よい病院、よくない病院の見分け方[石井友二]

マネジメントの巧拙が、病院の良し悪しを決めます。多くの病院コンサルティングの成果をお伝えし、自院の運営に役立たせていただくことを目指します。職員がやりがいをもって働ける環境づくりも、もう一つの目的です

リクエストに応えて看護師さんとのこと(1)

 一番はじめに病院のコンサルにはいってからすでに15年経過しました。もっとも初めに行ったことは、職能等級制度の整備でした。

 それから私たち独自の3つの構造からできあがっているマニュアルを作成しました。手順、留意点、必要な知識がその項目です。抒情的なマニュアルではなく、手順は手順、横にナレッジとしての留意点は留意点と区分して記載することで理解がし易い。そして覚えやすいというものです。

 必要な知識には、他のマニュアルとのレファレンスやたとえばこの書類はどこに入っている…といった詳細な当該組織なりの特別な事項、さらに知識として、感染症とは…といった内容を記載する欄でした。のちにさらに本来の接遇欄がつくられ、構造化されたマニュアルは4つの構造から成り立つマニュアルになりました。

 痛みを与えない、羞恥心を与えない、恐怖心を与えない、納得してもらう、不便を与えない、不快な思いを与えない、不利益を与えないということが接遇であるという考え方です。できる人は人にやさしい、挨拶、笑顔、礼節は技術技能の発露である、という仮説に成り立った従来の接遇の考え方を変える概念でした。
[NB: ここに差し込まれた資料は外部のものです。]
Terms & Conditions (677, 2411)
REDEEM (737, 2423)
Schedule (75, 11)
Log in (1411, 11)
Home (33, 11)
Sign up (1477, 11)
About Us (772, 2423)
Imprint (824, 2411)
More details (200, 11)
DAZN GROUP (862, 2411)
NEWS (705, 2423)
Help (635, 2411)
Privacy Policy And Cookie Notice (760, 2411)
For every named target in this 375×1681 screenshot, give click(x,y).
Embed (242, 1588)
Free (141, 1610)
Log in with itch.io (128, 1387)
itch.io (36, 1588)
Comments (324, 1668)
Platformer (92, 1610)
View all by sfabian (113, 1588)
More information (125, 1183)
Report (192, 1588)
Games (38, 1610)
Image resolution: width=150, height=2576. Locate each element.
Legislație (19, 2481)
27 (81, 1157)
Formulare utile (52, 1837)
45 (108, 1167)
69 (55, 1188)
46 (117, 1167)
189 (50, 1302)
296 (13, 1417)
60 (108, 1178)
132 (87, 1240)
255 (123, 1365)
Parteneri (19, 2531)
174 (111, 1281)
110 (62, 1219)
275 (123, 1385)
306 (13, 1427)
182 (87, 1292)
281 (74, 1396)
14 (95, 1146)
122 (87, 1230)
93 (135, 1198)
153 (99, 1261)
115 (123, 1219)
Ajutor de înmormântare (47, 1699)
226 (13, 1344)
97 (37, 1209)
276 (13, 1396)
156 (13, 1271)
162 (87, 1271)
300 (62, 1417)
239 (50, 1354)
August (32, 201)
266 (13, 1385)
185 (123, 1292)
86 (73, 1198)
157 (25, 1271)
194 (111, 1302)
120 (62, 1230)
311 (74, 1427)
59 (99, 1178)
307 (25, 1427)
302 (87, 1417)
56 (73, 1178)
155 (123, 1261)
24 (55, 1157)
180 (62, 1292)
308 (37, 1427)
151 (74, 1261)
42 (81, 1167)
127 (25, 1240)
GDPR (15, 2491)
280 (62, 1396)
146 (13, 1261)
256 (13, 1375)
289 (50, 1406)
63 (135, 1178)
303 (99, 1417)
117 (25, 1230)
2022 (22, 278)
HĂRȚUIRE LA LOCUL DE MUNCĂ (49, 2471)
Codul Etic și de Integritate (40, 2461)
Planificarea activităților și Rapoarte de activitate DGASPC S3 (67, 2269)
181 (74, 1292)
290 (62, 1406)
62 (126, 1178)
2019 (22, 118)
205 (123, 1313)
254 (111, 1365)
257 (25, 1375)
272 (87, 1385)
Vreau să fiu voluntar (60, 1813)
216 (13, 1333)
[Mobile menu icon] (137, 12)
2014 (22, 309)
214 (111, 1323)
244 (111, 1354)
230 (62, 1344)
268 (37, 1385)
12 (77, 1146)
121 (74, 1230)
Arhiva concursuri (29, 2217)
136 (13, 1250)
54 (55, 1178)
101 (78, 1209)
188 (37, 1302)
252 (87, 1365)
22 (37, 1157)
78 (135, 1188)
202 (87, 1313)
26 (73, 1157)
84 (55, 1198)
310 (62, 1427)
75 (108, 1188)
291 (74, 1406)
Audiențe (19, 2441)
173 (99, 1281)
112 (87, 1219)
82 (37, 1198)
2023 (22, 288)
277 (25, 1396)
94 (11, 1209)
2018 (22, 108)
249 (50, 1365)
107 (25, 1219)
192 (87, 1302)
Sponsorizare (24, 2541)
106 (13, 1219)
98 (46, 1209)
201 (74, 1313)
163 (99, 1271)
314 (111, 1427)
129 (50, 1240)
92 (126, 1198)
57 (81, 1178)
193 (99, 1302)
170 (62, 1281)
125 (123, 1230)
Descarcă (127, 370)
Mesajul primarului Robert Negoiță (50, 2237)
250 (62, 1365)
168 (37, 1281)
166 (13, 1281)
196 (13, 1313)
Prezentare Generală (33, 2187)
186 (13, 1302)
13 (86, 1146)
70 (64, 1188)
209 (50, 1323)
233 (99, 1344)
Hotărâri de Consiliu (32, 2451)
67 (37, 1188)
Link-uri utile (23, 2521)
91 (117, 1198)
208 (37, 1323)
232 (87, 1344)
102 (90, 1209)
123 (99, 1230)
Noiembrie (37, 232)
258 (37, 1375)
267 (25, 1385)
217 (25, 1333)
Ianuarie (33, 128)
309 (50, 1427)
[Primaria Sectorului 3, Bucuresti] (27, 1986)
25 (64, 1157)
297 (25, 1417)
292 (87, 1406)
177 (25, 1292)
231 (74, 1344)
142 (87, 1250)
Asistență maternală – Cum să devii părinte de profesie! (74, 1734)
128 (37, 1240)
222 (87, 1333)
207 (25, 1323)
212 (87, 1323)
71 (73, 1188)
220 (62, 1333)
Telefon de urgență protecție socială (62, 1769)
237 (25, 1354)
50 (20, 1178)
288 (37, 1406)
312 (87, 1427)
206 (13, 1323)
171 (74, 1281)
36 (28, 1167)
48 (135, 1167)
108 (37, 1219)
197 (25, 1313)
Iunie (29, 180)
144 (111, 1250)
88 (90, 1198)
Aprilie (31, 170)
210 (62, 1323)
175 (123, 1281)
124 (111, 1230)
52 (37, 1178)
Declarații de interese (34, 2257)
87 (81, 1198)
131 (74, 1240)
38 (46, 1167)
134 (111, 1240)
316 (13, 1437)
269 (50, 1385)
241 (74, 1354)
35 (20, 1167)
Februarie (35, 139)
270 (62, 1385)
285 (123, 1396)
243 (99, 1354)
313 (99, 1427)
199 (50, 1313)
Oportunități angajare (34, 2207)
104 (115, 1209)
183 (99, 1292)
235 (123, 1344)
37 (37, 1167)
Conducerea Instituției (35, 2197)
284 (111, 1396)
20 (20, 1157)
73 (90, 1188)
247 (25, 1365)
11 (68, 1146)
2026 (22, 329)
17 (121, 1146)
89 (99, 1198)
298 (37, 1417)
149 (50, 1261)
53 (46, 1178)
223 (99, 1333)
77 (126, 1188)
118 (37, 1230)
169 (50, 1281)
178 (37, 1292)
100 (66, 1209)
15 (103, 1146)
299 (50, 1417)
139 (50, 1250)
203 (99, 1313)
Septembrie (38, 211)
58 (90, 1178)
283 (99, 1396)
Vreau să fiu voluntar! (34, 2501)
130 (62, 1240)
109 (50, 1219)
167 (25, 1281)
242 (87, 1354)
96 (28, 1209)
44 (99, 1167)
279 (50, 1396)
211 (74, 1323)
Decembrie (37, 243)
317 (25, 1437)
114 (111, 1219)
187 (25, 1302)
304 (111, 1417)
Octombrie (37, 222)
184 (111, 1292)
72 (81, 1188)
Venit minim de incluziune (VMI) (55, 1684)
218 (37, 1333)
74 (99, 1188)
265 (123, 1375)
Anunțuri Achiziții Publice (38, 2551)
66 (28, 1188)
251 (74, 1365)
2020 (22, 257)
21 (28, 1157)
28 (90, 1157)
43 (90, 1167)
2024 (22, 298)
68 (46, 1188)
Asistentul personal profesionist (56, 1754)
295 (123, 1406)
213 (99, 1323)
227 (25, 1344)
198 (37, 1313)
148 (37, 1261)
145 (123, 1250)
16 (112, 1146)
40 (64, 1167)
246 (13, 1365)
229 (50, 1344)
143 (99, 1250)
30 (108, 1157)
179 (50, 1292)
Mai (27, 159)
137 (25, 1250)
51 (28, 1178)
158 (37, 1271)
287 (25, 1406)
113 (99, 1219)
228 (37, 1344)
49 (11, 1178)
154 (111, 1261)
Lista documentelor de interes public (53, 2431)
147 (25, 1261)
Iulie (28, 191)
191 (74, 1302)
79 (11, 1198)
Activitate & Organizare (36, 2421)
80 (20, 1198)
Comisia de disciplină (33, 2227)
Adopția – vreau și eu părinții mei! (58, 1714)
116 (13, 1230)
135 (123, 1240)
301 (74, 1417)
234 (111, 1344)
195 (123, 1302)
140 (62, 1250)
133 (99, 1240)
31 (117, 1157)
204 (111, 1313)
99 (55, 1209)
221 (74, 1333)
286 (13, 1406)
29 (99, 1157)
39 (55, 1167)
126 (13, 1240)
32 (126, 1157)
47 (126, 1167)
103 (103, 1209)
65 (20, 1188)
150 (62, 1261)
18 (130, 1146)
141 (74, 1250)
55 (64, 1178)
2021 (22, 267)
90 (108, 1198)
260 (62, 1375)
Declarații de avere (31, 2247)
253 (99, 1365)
 さらに、目標管理制度、のちにBSCを20病院ほど実施し、そのなかで独自の目標管理制度を開発しました。これは今後書籍にしていきます。

 リスクマネジメントにおいて、詳細な分析やRMとしての業務、さらには業務改革といったながれで看護部との関係がつくられました。爾後、マニュアルソフト→ナイスナレッジ、リスクマネジメントソフト→リスクブロックを開発しソフト会社から販売しました。これはまだかなりの病院に導入されています。

 さらに、看護プロセスに入り、ロイやヘンダーソンの学習を通じて、看護診断、看護計画をつくりはじめました。関連図の作成を行ったのもこのころです。なお、最近のNANDAについては未だ勉強中で、ものになっていません。

 ただ、問題はテンプレート化したことにより、内容がよく把握できずに標準看護計画的なものになりがちであるという病院がいくつかでてきたこと。これからどうすればよいのか、考えていきます。

 そこではラウンドを行い、昔懐かしカーデックスをガチャガチャあけて、看護方針や目標についてのコメント、さらには記録の内容についてのオーディットといったことにも業務の範囲を広げました。このころから、在院日数が入院診療計画書と異なるときに、その理由を明確にして、早ければ青、遅ければ赤というマークをつけ、在院日数の管理をはじめた記憶があります。

 これはのちにクリティカルパスを作成し、バリアンスママネジメントを行うときに役に立ちました。パスについては、パス委員会でセミナーを開いたり、カレンザンダーから語り始めることもありました。実際にわたくしたちがパスを作成し、病院に提供。そしてそれをサンプルにパスが多数つくられた病院もあります。

 さらに個人カルテを開発。マニュアルや職務基準と併せて個人課題を抽出し、職場内教育の徹底をスタンダードを基礎として一人ひとりに光を当てる考え方での完成を目指しました。カフェテリアプログラムなど病院が目的をもってカリキュラムを決定し、ABCランクをつけたなかでまるで大学のような教育カリキュラムをつくり、病院全体の教育体系をつくりはじめたのもこのころです。

 看護部であればプリセプティングや、卒後研修、そしてラダーの構築についての検討を始めました。職務基準とラダーを一緒にしてかたちをつくっている病院もでてきて、すごいことになりました。

 なお、パスとリスクマネジメント、マニュアルはすべて業務改革のツールであり、教育とすべてリンクするという意味で、これらは皆連関をもって、一体として展開されるべきである。それら4つはすべてつながり管理されなければならないということで、四位一体という考え方での展開もこのころ開発しています(続く)。